## [TASK DESCRIPTION]
Your job is to report every line of the entries that has "agent".

Source records:
--------
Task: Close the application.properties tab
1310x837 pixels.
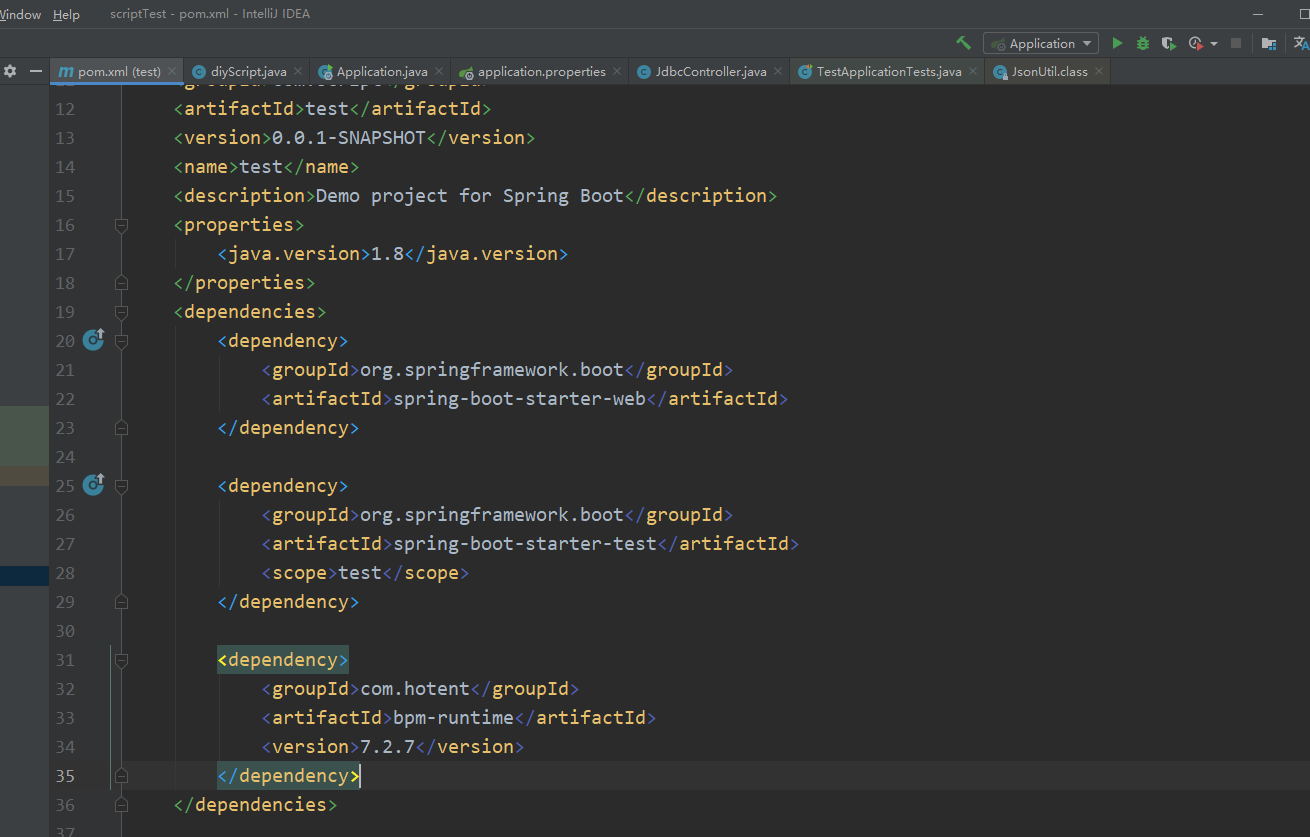Action: click(x=616, y=71)
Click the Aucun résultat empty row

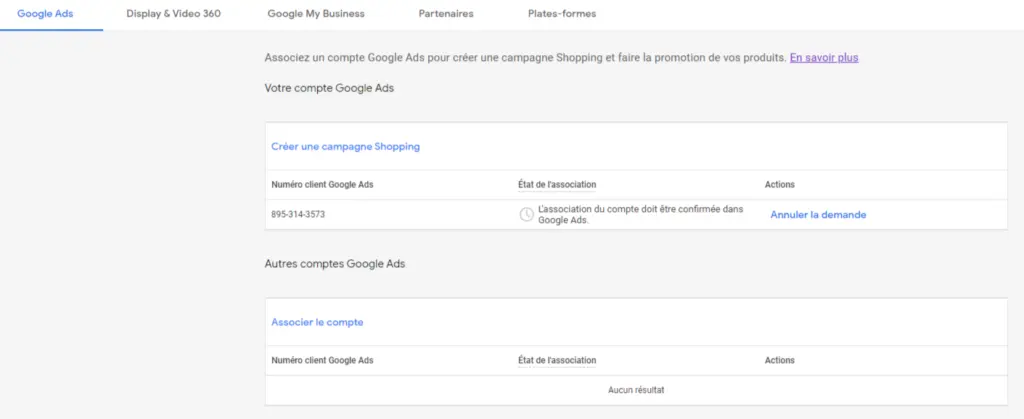coord(636,390)
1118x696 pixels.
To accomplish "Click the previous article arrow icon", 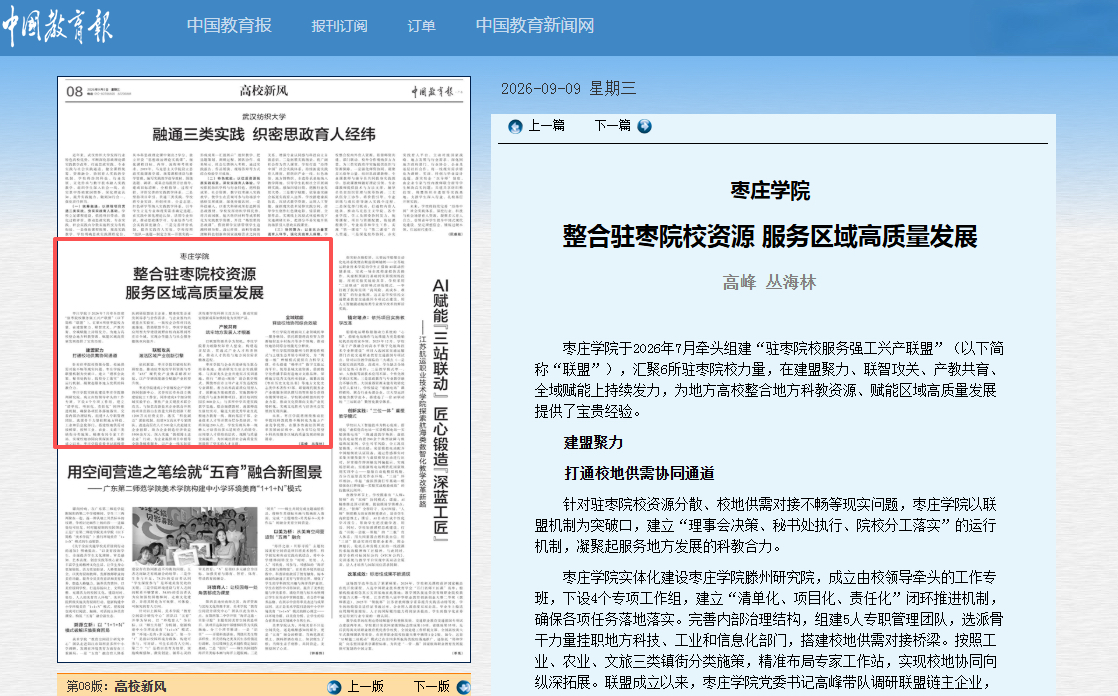I will point(515,126).
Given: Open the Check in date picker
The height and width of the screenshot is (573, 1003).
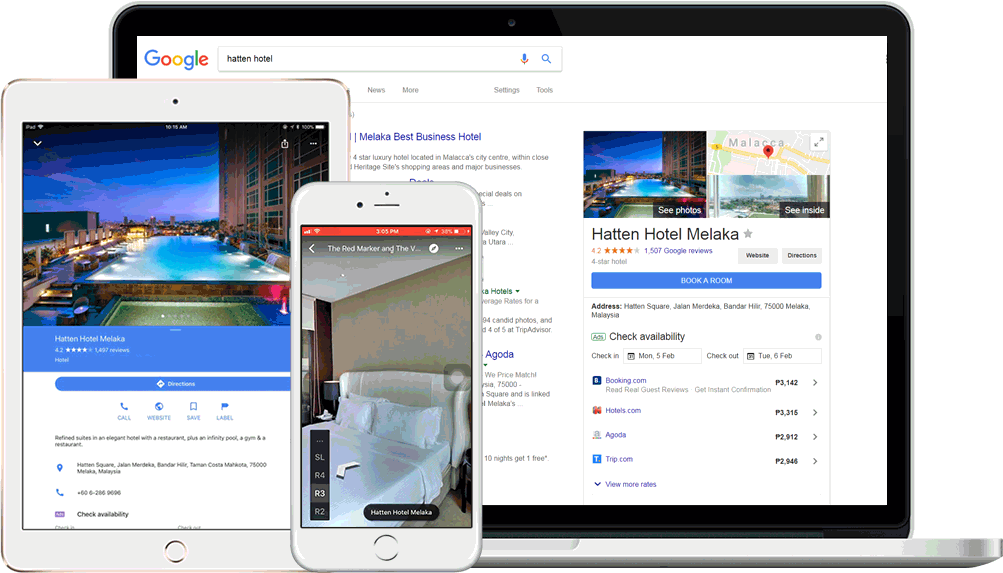Looking at the screenshot, I should tap(661, 356).
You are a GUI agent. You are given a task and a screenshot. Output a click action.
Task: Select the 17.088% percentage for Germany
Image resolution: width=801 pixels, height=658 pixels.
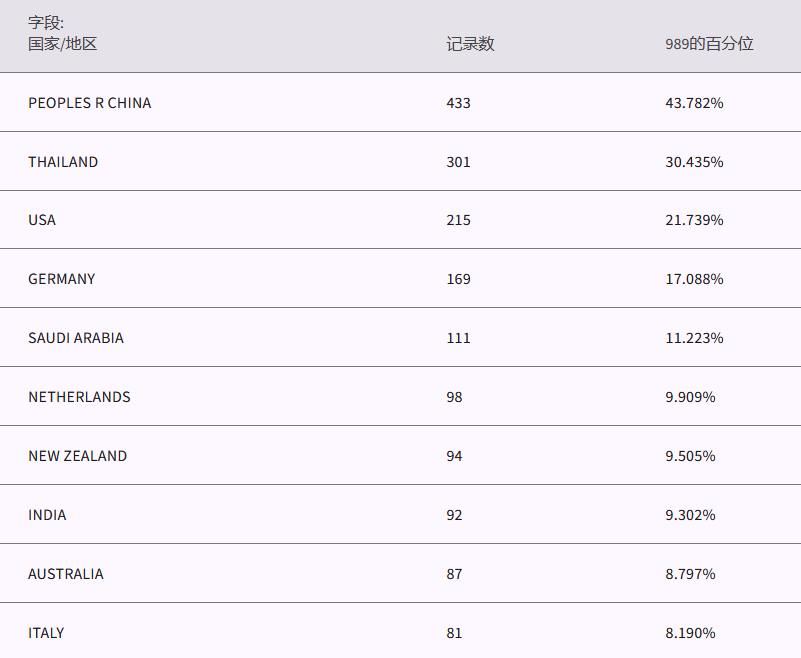click(x=694, y=279)
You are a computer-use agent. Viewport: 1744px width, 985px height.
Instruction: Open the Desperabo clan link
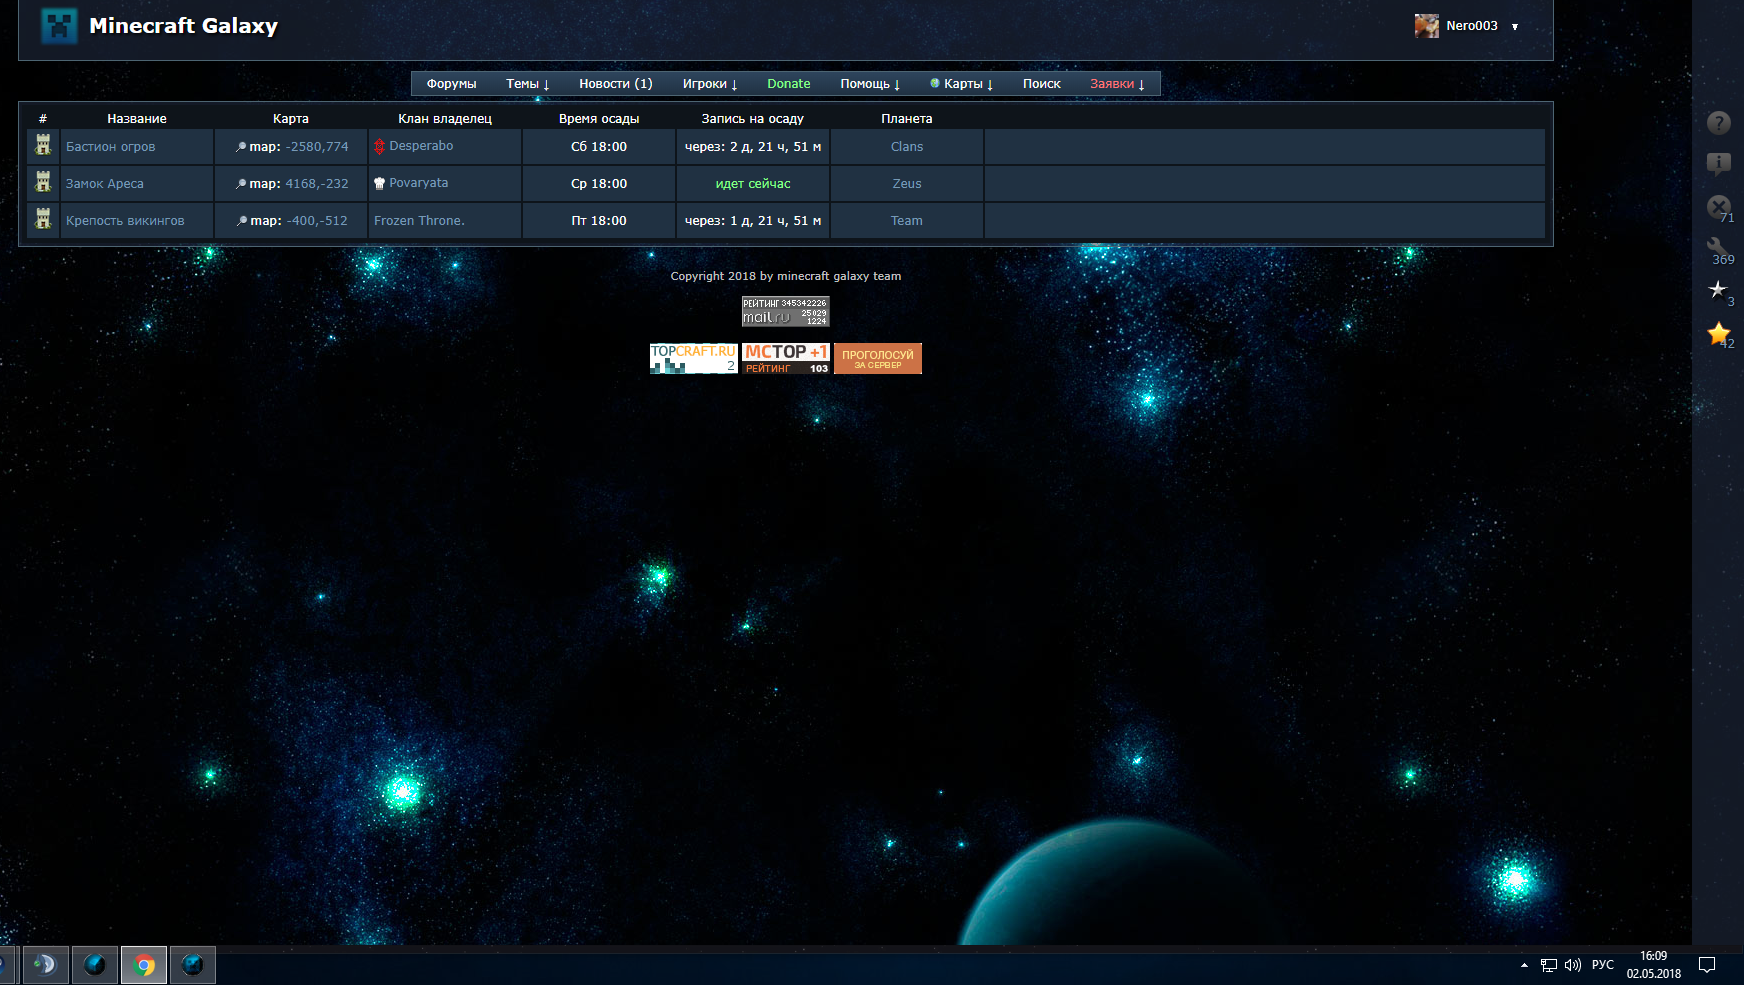(421, 146)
--------
## [ANSWER SPACE]
You are a GUI agent. You are given a task and a screenshot. Output a click action.
You are a computer-use agent. Viewport: 1744px width, 985px height.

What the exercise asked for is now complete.